O diretor técnico do Instituto de Atendimento Socioeducativo do Espírito Santo (Iases), Leandro Piquet, disse que já estão sendo adotadas medidas para resolver a superlotação nas unidades capixabas. 

“A questão da superlotação na socioeducação é um quadro nacional e o Governo do Estado está sensível a isso. Está construindo novas moradias em unidades já existentes, está em um processo de finalização para a construção de uma nova unidade no interior do Estado. Também estamos assumindo a gestão das casas de semiliberdade, que é uma outra medida socioeducativa, para que nós ganhemos expertise e consigamos melhorar nossos serviços, inclusive ampliando ele também”, destacou Piquet.

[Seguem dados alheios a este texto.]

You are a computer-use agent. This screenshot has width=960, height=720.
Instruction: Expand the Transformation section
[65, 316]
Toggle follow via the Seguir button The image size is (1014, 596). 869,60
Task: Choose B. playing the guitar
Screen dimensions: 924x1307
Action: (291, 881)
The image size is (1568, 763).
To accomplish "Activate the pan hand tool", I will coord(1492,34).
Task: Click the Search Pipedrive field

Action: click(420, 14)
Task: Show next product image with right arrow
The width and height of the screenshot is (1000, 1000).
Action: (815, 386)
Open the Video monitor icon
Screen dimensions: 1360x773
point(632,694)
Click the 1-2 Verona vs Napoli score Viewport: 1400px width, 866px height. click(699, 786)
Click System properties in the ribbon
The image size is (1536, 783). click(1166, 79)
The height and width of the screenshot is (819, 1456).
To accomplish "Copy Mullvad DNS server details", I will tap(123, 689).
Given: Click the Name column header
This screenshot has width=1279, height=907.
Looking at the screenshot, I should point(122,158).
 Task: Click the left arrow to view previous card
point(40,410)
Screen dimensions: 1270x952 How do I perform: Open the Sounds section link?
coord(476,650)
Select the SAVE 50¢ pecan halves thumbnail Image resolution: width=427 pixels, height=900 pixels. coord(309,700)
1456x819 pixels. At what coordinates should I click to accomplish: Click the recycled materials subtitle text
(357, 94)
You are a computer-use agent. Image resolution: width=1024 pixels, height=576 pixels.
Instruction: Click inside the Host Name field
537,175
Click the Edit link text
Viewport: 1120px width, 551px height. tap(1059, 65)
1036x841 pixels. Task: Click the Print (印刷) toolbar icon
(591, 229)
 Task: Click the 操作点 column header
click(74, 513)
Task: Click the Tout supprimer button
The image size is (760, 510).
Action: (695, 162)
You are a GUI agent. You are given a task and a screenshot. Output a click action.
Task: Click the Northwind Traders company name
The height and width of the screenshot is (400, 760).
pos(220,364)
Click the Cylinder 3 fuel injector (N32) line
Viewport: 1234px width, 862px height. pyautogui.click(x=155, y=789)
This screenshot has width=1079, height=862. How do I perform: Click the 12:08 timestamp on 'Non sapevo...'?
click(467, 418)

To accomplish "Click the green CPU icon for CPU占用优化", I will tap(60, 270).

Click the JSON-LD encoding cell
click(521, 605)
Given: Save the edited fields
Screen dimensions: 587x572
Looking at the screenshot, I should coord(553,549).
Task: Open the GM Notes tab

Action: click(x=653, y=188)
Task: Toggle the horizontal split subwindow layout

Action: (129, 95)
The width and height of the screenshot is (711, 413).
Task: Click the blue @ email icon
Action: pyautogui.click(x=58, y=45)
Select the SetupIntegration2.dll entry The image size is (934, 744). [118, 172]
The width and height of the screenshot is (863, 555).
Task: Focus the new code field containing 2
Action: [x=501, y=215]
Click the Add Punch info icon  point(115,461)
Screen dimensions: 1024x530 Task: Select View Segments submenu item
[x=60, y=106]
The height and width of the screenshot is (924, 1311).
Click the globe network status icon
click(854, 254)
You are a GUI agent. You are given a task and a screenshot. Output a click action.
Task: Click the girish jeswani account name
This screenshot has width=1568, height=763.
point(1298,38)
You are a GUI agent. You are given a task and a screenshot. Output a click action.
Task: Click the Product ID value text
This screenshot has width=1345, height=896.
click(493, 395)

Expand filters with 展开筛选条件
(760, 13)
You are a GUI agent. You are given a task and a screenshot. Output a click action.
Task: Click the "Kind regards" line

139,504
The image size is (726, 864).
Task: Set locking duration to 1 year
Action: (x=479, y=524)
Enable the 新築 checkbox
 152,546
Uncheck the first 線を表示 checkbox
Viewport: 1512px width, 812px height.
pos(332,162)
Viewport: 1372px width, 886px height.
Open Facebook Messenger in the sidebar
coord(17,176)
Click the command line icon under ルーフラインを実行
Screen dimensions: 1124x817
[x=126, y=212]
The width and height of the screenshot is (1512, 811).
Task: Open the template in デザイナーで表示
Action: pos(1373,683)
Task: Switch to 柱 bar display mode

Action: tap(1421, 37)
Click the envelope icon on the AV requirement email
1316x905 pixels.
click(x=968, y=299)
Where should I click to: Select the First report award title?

O diretor lamentou ainda a posição dos agentes de não mais intervir em rebeliões. “Isso foi até uma declaração inadequada, indevida. Estão falando que vão deixar de trabalhar. Não foram quatro rebeliões ou motins. A gente teve ocorrências no final de semana que foram contidas com muito êxito”, explicou.

Piquet também justificou a aplicação de medidas administrativas aos servidores. “Em relação a alguns procedimentos em termos do uso da força, 25% do nosso efetivo está sendo capacitado para que eles tenham conhecimento e a segurança para usar cada vez melhor o uso progressivo da força. A punição administrativa é quando o uso é feito em excesso. Extrapola-se ao limite da força. O trabalho socioeducativo é um trabalho muito difícil, que exige muita experiência e muita paciência também, porque você está lidando com meninos que às vezes provocam a gente o tempo inteiro. Então nossos agentes estão sendo treinados para lidar com esse tipo de situação e estar preparado para fazer o uso adequado da força, nos limites que lhe convém”, declarou.